Source data
--- begin ---

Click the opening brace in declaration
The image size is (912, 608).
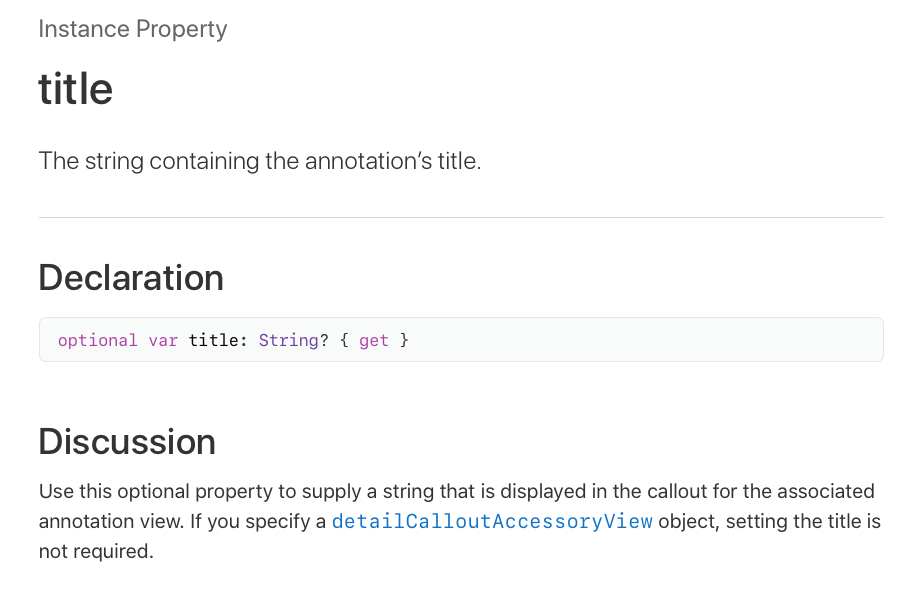(344, 340)
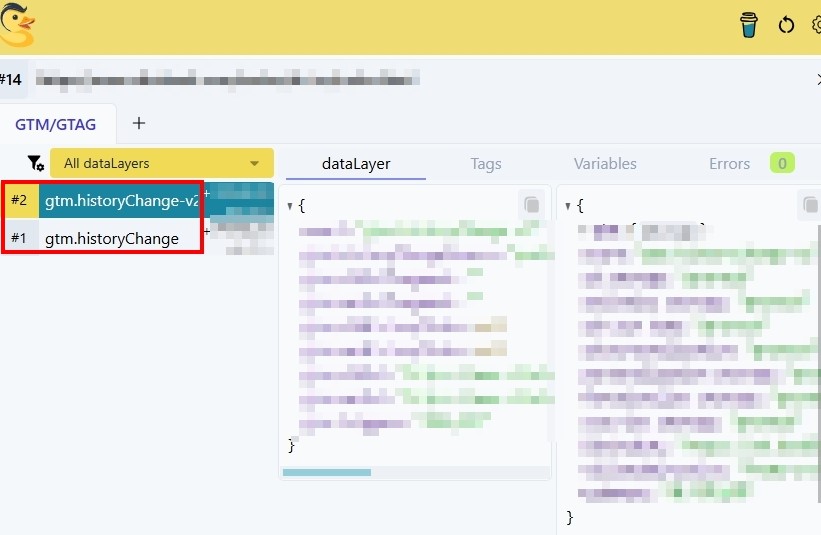Click the duck logo in the header
The height and width of the screenshot is (535, 821).
(x=18, y=27)
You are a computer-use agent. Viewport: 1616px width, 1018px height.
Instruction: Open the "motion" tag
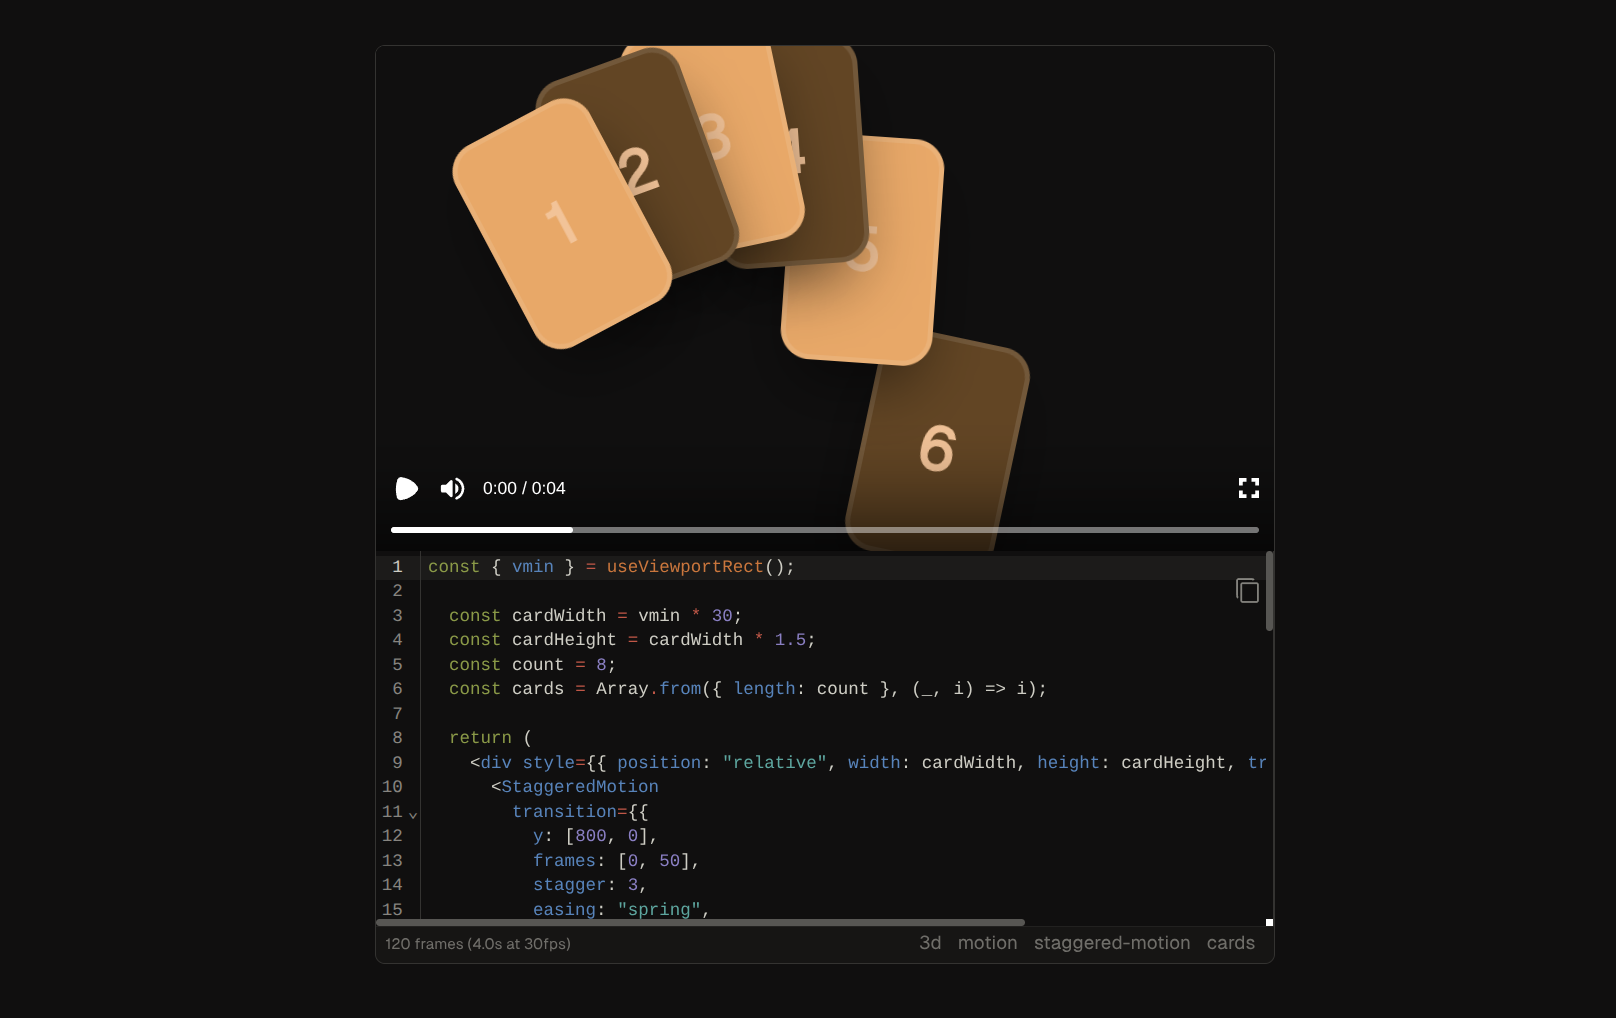click(987, 943)
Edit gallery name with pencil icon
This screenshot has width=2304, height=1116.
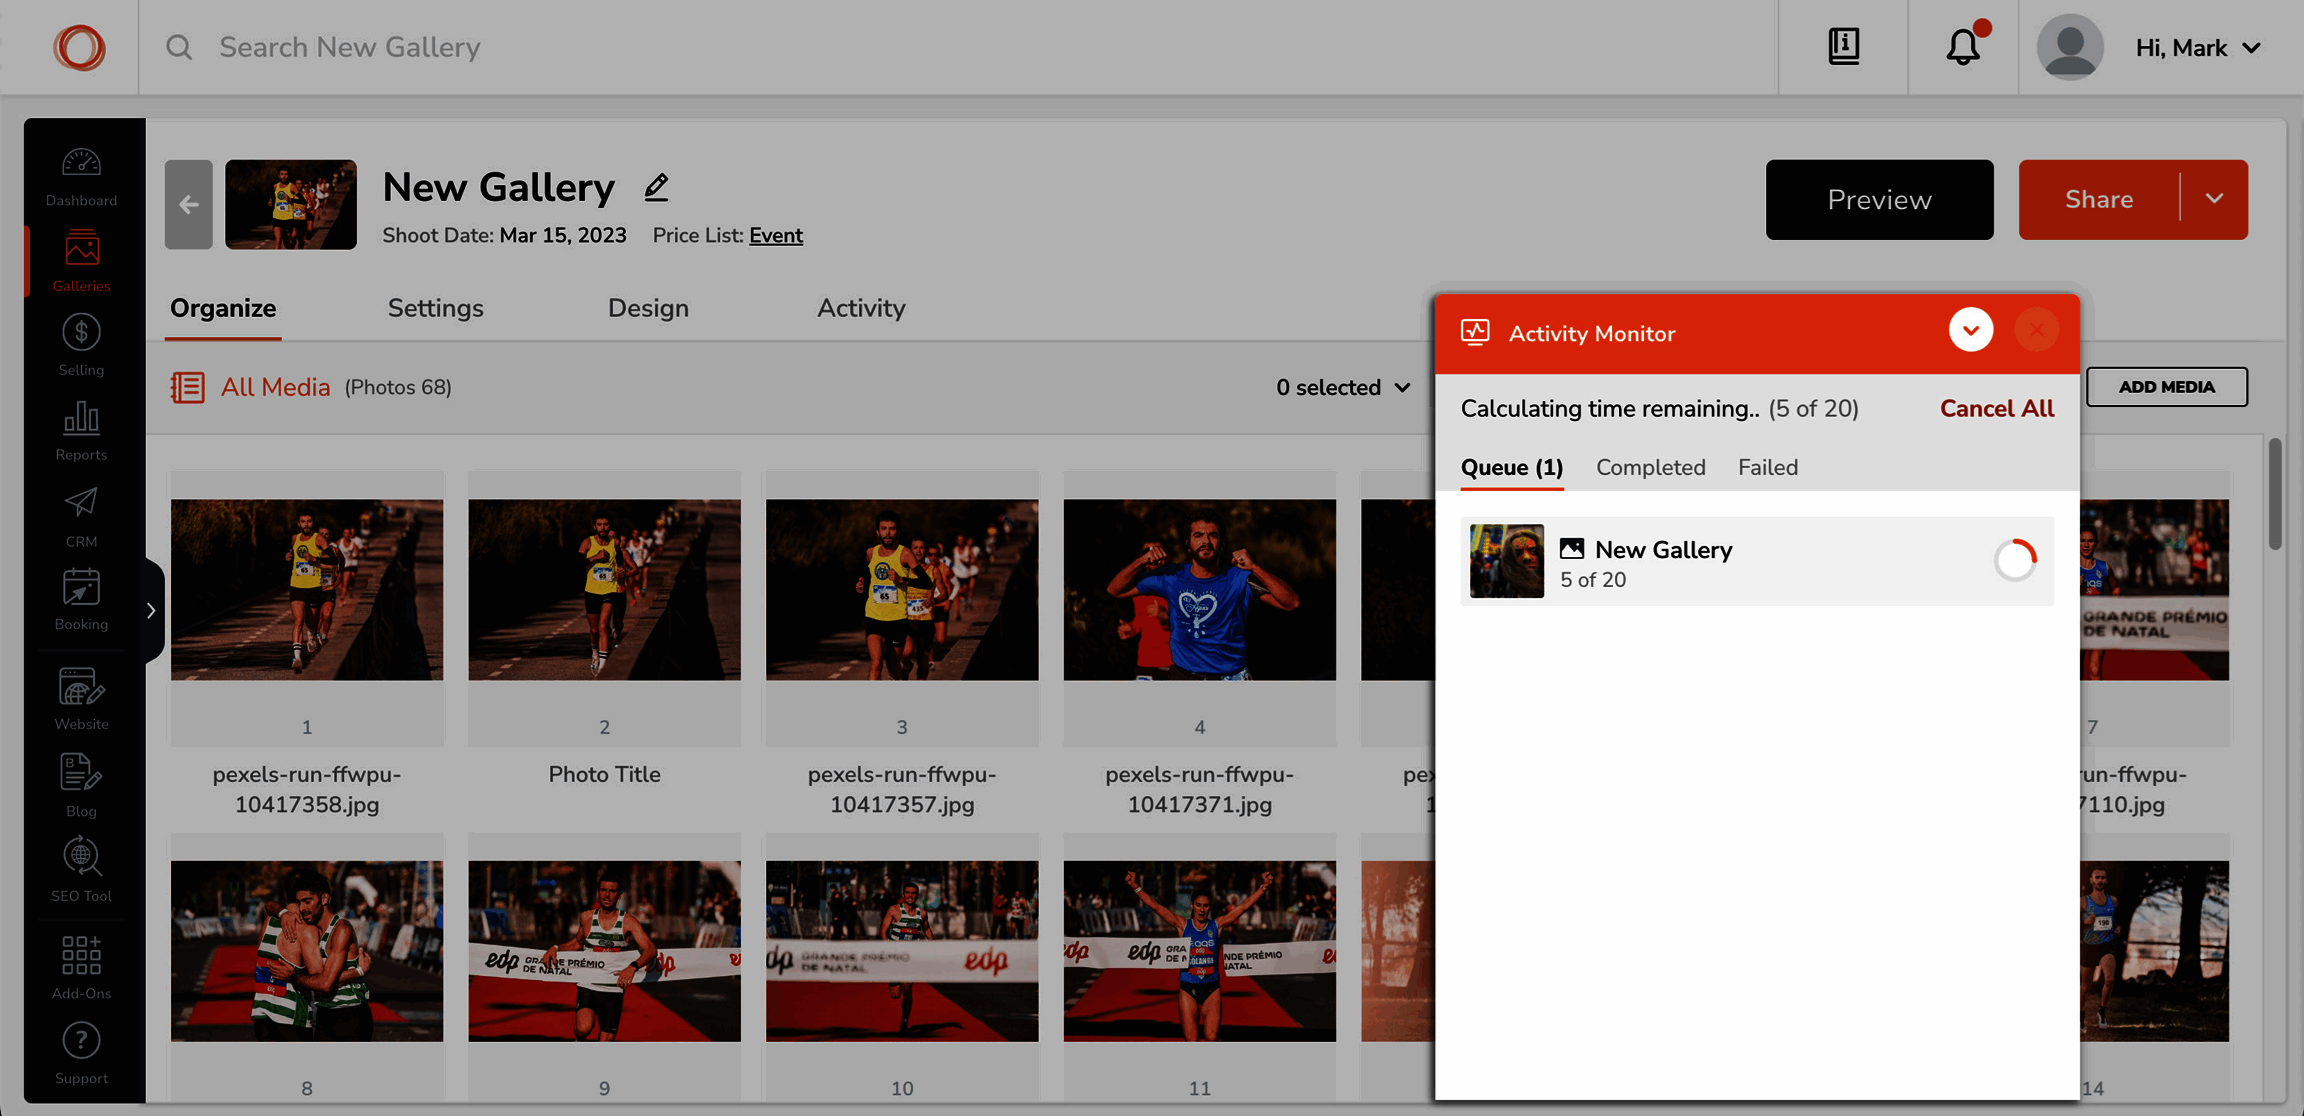[x=656, y=187]
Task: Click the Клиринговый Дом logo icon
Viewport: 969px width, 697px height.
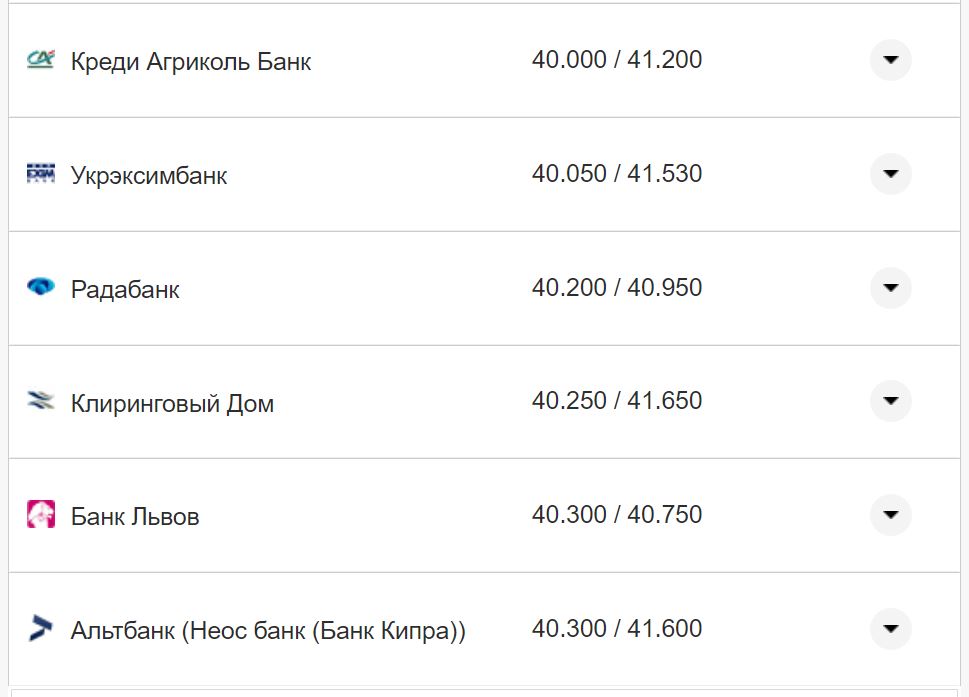Action: pyautogui.click(x=41, y=402)
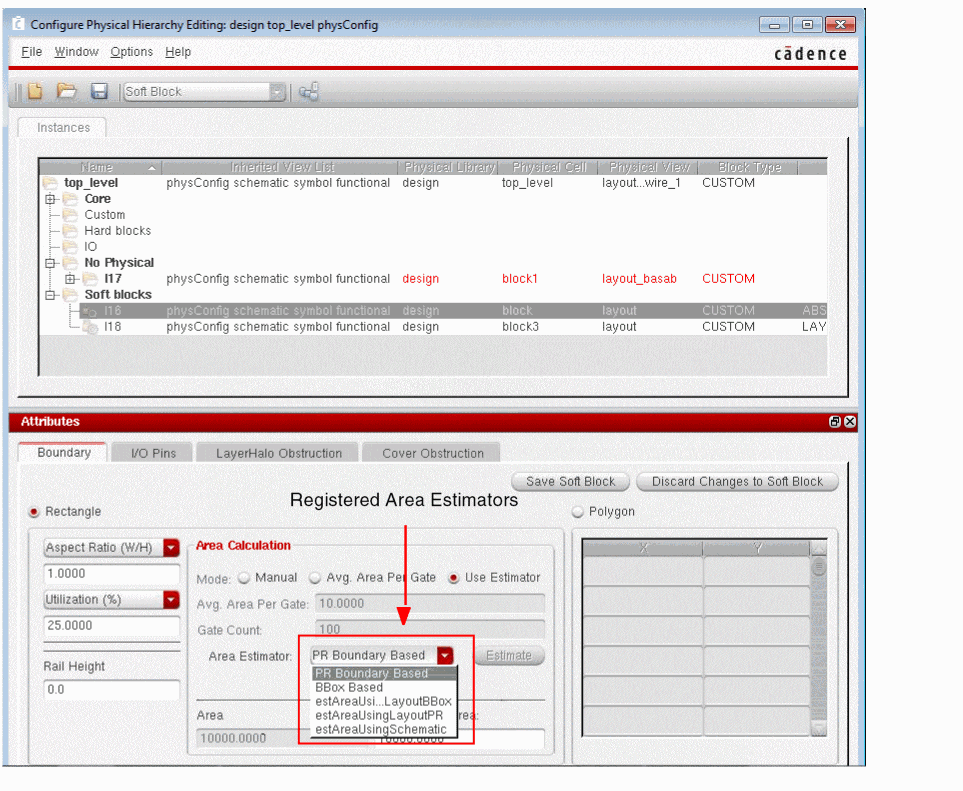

--- end ---

Change every "Viewport" in the entries above to "Window" and keep everything else the same. Leave the pictures out of your answer.

Click the opening brace in declaration
The image size is (912, 608).
(344, 340)
Click the duck logo in the header
The height and width of the screenshot is (535, 821).
(x=18, y=27)
You are a computer-use agent. Window: 1616px width, 1018px height.
Instruction: Open the "motion" tag
click(987, 943)
Edit gallery name with pencil icon
This screenshot has width=2304, height=1116.
[x=656, y=187]
Task: Click the Клиринговый Дом logo icon
Window: 969px width, 697px height.
Action: pyautogui.click(x=41, y=402)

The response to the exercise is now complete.